“Stop ringing me Richard, you’re not the dad… I don’t love you anymore, I hate you now,” says four year old Jessica. No, this is not the world’s most perverse episode of The Jeremy Kyle Show, it is in fact Channel 4’s most recent foray into the world of documentaries. The Secret Lives of Four Year Olds promises to be an interesting sociological and psychological experiment, allowing experts (charmingly referred to as simply “scientists”) in the field of child development to understand just how four year olds really interact and develop. This is, of course, Channel 4, so what you in fact get is lots of choice clips of small children saying funny things, with occasional interruptions from enthusiastic adults saying science words, but luckily the programme’s entertainment value is not effected by the boring grown-ups.
The programme charts multiple visits to the nursery, and it is admittedly a very interesting watch, as you can really see how the children develop and their relationships change. It’s odd how the personalities of the children affect you. You’d expect to feel a quasi-parental warmth towards them, metaphorically embracing each of the children as they develop, forming their own likes, dislikes, and skills through play; you’d be wrong. “I’m not listening to you!” screams Skyla, as innocent Jessica stands by, desperately trying to make friends with her. Quite why Jessica developed such an attachment to Skyla is unfathomable, but she’s young, I suppose, and the heart wants what the heart wants. Even if it is the non-sharing fake crying kid for a best friend.

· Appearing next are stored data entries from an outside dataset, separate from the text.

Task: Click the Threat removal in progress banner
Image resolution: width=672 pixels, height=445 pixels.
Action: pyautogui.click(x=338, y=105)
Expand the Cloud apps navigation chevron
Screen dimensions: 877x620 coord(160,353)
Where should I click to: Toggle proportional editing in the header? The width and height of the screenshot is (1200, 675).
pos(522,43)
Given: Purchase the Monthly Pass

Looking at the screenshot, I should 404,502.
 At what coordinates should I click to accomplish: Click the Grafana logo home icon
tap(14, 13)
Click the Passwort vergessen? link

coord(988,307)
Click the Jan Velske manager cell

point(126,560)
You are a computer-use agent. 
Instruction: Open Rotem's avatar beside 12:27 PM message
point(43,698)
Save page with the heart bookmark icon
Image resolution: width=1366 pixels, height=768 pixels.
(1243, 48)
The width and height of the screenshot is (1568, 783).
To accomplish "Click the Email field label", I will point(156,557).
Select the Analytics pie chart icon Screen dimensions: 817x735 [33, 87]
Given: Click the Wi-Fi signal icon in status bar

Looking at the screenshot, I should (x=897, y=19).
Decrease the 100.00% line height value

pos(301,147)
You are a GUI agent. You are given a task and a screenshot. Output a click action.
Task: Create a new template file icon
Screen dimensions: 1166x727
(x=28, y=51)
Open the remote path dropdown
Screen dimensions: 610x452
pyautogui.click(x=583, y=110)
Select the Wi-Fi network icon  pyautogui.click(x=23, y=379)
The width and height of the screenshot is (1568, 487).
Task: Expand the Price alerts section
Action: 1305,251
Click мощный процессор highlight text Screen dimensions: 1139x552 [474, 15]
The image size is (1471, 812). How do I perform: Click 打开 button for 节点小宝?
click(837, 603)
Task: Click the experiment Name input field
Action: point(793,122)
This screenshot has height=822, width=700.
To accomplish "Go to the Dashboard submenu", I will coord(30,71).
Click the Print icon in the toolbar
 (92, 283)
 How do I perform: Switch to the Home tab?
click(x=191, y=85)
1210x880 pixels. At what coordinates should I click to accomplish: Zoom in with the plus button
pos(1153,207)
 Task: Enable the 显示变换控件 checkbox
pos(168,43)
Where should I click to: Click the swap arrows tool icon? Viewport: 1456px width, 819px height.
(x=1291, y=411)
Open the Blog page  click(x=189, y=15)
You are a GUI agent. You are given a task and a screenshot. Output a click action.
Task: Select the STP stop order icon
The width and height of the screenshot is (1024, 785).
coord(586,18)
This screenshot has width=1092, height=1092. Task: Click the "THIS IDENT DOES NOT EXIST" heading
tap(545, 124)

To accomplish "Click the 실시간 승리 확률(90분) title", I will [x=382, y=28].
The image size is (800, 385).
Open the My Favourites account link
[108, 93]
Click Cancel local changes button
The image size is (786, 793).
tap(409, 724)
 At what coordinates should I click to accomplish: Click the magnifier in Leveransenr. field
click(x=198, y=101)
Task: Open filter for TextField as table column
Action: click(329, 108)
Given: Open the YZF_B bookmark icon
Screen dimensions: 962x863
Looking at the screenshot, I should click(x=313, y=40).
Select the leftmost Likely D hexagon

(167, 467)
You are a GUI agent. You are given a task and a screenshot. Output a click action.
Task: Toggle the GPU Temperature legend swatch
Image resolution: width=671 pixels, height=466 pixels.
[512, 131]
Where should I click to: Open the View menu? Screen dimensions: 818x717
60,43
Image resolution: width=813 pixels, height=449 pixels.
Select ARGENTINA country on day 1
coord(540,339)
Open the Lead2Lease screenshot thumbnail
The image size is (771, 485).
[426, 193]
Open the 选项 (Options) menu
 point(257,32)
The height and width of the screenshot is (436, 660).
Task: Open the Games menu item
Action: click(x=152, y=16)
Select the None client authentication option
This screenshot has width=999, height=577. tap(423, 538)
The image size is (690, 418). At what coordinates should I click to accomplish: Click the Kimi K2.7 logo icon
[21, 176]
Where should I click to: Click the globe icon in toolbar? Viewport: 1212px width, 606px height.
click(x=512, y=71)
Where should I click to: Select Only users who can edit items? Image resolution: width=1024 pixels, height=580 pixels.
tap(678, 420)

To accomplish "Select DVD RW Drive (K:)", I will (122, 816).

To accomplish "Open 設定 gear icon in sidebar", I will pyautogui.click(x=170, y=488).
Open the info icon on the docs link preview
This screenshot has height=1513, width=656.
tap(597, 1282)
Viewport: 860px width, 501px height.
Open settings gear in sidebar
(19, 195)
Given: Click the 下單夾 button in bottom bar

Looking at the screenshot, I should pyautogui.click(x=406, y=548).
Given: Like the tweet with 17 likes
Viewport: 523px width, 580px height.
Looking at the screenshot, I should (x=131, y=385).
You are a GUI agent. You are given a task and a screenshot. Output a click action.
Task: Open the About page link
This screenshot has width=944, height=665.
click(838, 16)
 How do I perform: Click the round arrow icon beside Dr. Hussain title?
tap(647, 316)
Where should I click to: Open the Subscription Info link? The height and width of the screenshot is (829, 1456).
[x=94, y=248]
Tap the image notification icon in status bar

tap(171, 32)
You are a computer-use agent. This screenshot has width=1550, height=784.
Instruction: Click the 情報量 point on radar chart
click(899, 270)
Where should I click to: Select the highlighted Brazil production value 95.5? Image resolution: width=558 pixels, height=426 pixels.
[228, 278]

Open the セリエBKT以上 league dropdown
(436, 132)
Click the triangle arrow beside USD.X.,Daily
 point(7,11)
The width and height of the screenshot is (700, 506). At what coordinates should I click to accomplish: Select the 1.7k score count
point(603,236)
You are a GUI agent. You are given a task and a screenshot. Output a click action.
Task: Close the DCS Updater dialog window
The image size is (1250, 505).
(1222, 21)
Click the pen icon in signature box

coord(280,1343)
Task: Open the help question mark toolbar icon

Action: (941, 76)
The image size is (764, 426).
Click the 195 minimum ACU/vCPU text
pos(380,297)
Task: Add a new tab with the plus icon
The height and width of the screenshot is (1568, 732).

Skyla is nothing, however, on Chaim, the nursery’s answer to The Kingpin. “He’s so cute and so lovely and so sweet,” says Chaim’s dad. Yes, if your idea of “cute” and “lovely” and “sweet” is a cake-stealing, toy-hogging bully. Interrupting girl-time at the water tray, Chaim causes yet another kerfuffle as he tries to snatch a measuring tube from one of his peers. “You know the bully boy, if he troubles you, just bite him,” Skyla advises his target. For all her fake crying and whining, she may have had a point.
There are, of course, beams of light in amongst the tantrums. Doe-eyed Luke, Chaim’s favourite victim, could make even the cruellest of hearts melt as he asks around to see who “will be (his) best friend”. Strong-minded Christian actually went so far as to reinvigorate my faith in humanity, acting as the last bastion of justice and goodwill in the harsh world of the playgroup, stepping in when Chaim wrestled Luke off his chair. “Please don’t do that… to my friend,” he said, with spot-on delivery and a tear-jerking dramatic pause. Hero. Absolute hero.
The input of the ‘scientists’ is at times valuable, but their characterisation of the youngest of the children, Cuba, as “Machiavellian” seems a little overboard, suggesting that his actions have some sort of superior consciousness and intellect behind them to those of his peers. He breaks rules, and he enforces them. That doesn’t mean he won’t spill his dinner all down himself and draw on the walls. At the end of the day, this is a programme about children, but that’s not to say that they’re all sweetness and rainbows. What do we learn from The Secret Lives of Four Year Olds? That some people are just born bastards.